TASK TO CARRY OUT ::
Lay out the records as a numbered list, dropping any blank lines and leaving the pictures out.

RECORDS SUPPLIED ::
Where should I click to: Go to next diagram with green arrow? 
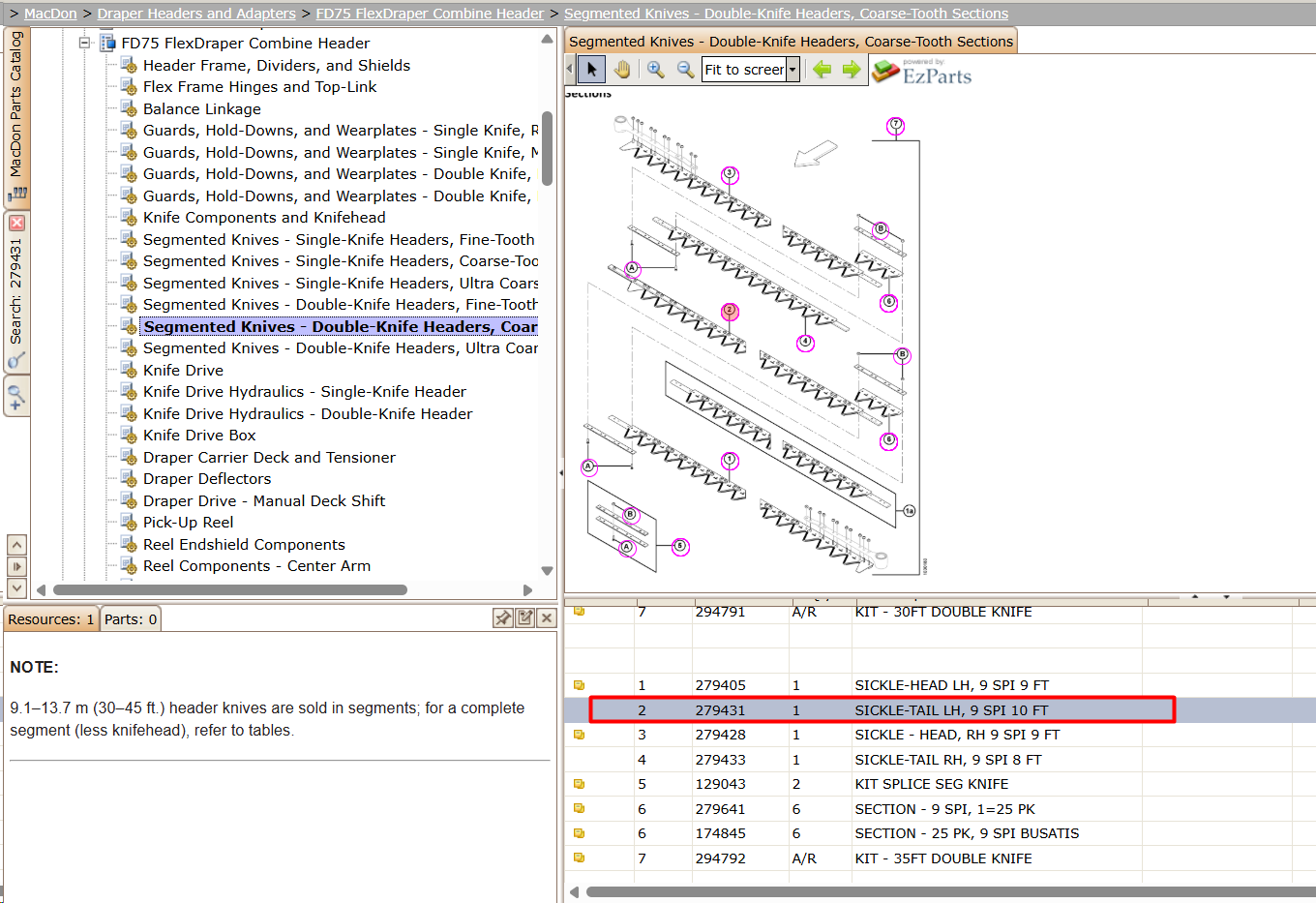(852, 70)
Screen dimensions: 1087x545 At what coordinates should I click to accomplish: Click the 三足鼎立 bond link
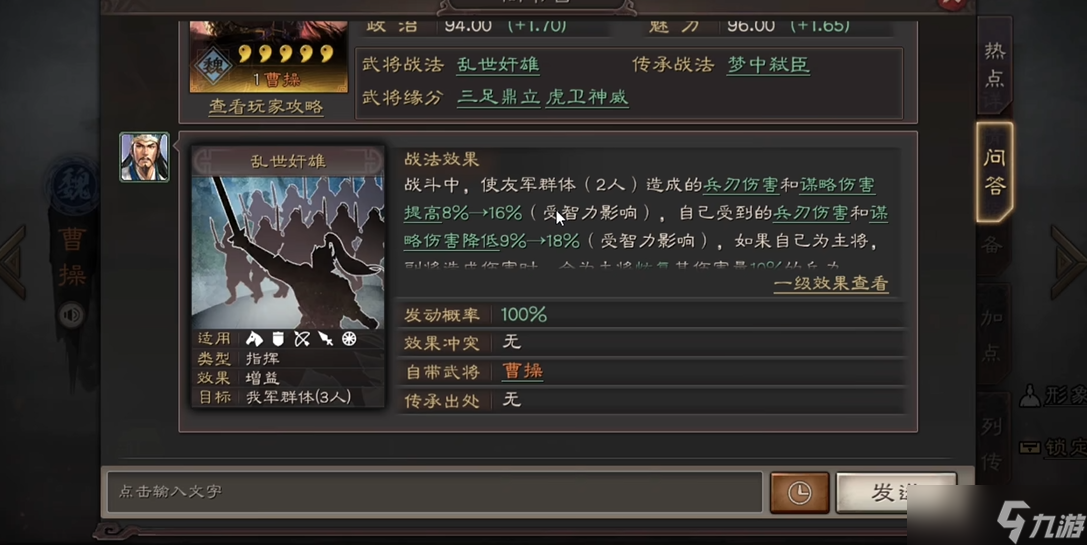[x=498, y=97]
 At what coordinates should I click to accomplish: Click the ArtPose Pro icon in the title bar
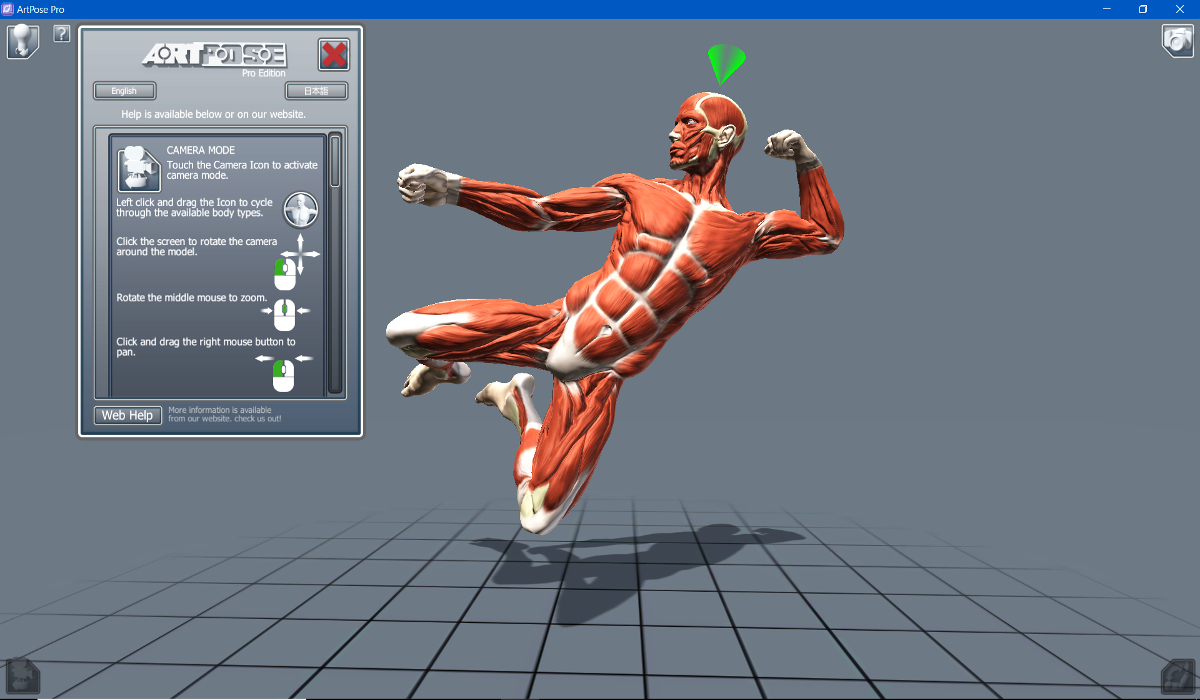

EXERCISE SOLUTION ::
1. Where should I click to: Go to next diagram with green arrow? 
2. (852, 70)
3. Screen dimensions: 1087x545 At what coordinates should I click to accomplish: Click the 三足鼎立 bond link
4. [x=498, y=97]
5.  At what coordinates should I click to accomplish: Click the ArtPose Pro icon in the title bar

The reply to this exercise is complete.